Exercise directions —
Please rewrite the records from the start up to and including the line containing "(x=966, y=275)", swapping "dropdown" for "drop-down list" and leaving everything else unchanged.

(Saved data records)
======
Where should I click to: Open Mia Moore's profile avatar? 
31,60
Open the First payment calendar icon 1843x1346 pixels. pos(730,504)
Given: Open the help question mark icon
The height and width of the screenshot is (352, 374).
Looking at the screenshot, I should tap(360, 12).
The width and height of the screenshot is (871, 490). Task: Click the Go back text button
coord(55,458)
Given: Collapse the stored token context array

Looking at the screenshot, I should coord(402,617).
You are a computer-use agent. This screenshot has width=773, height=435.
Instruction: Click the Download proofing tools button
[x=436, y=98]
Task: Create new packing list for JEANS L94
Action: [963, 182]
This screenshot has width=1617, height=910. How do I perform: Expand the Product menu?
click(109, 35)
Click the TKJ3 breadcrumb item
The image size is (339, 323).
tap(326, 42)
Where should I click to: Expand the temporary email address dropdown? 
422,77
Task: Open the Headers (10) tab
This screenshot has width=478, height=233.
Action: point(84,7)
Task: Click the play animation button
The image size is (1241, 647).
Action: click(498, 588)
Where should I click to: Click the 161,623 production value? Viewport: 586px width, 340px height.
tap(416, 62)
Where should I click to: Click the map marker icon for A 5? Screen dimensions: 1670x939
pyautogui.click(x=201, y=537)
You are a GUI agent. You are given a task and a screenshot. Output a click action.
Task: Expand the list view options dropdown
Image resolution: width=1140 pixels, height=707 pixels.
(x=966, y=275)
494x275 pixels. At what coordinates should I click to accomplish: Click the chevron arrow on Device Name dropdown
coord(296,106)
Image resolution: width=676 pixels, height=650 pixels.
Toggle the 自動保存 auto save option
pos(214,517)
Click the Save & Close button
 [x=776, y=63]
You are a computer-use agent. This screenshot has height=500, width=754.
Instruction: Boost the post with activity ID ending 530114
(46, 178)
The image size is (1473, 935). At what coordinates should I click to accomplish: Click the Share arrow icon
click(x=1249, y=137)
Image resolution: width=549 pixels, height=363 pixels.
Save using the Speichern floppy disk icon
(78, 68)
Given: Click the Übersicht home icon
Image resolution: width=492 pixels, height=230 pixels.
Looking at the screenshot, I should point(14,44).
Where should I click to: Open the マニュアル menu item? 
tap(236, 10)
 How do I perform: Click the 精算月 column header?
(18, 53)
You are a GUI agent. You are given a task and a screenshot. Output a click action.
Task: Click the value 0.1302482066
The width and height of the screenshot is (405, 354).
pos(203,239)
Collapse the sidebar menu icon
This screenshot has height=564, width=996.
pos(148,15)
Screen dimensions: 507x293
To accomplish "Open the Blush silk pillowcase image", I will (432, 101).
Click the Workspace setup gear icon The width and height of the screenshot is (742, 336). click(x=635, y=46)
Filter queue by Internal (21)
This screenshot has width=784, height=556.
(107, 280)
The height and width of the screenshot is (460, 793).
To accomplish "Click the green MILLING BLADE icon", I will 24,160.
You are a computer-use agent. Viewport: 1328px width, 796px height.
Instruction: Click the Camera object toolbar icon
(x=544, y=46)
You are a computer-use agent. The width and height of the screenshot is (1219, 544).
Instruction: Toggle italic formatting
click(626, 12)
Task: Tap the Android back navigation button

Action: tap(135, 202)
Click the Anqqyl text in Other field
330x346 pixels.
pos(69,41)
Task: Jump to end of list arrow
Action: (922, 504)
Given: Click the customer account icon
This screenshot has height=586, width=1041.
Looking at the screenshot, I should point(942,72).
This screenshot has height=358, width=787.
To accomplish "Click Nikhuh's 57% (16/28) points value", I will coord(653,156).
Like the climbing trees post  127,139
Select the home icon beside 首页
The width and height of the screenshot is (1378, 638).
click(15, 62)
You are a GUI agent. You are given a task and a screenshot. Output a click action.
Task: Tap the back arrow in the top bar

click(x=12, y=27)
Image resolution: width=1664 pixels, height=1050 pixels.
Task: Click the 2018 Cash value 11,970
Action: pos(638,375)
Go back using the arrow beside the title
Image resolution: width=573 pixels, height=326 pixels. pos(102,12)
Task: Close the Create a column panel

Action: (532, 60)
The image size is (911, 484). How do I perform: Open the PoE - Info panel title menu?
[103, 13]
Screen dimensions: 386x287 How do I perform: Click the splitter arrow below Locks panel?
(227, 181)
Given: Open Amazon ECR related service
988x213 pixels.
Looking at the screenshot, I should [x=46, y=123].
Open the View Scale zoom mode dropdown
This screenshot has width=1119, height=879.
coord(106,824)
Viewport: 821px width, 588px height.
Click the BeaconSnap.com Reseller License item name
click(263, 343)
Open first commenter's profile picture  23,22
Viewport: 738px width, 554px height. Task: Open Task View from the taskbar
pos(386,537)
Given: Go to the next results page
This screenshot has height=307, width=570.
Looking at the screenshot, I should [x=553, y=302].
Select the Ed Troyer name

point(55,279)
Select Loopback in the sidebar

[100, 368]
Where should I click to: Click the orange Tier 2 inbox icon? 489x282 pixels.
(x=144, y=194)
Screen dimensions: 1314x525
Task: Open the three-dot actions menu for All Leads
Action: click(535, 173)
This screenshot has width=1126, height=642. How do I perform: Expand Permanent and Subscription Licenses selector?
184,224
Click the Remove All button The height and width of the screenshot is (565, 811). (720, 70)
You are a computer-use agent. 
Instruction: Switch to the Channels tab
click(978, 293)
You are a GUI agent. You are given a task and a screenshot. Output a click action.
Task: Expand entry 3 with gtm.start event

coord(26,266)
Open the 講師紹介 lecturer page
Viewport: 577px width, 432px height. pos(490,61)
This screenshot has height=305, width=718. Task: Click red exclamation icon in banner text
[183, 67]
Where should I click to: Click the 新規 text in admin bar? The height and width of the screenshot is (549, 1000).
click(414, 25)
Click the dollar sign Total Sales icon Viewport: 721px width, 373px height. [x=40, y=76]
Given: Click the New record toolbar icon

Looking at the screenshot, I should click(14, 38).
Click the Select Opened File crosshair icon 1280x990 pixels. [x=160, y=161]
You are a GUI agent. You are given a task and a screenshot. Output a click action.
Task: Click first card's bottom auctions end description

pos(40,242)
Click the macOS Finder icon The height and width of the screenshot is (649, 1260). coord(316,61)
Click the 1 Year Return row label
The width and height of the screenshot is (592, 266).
======
Expected answer —
Where should I click to: Open Mia Moore's profile avatar? 
31,60
Open the First payment calendar icon 1843x1346 pixels. pos(730,504)
Given: Open the help question mark icon
The height and width of the screenshot is (352, 374).
Looking at the screenshot, I should tap(360, 12).
The width and height of the screenshot is (871, 490). Task: Click the Go back text button
coord(55,458)
Given: Collapse the stored token context array

Looking at the screenshot, I should coord(402,617).
You are a computer-use agent. This screenshot has width=773, height=435.
Instruction: Click the Download proofing tools button
[x=436, y=98]
Task: Create new packing list for JEANS L94
Action: [963, 182]
This screenshot has width=1617, height=910. How do I perform: Expand the Product menu?
click(109, 35)
Click the TKJ3 breadcrumb item
The image size is (339, 323).
tap(326, 42)
Where should I click to: Expand the temporary email address drop-down list? 
422,77
Task: Open the Headers (10) tab
This screenshot has width=478, height=233.
Action: point(84,7)
Task: Click the play animation button
The image size is (1241, 647).
Action: click(498, 588)
Where should I click to: Click the 161,623 production value? Viewport: 586px width, 340px height.
tap(416, 62)
Where should I click to: Click the map marker icon for A 5? Screen dimensions: 1670x939
pyautogui.click(x=201, y=537)
You are a GUI agent. You are given a task and a screenshot. Output a click action.
Task: Expand the list view options drop-down list
Image resolution: width=1140 pixels, height=707 pixels.
(x=966, y=275)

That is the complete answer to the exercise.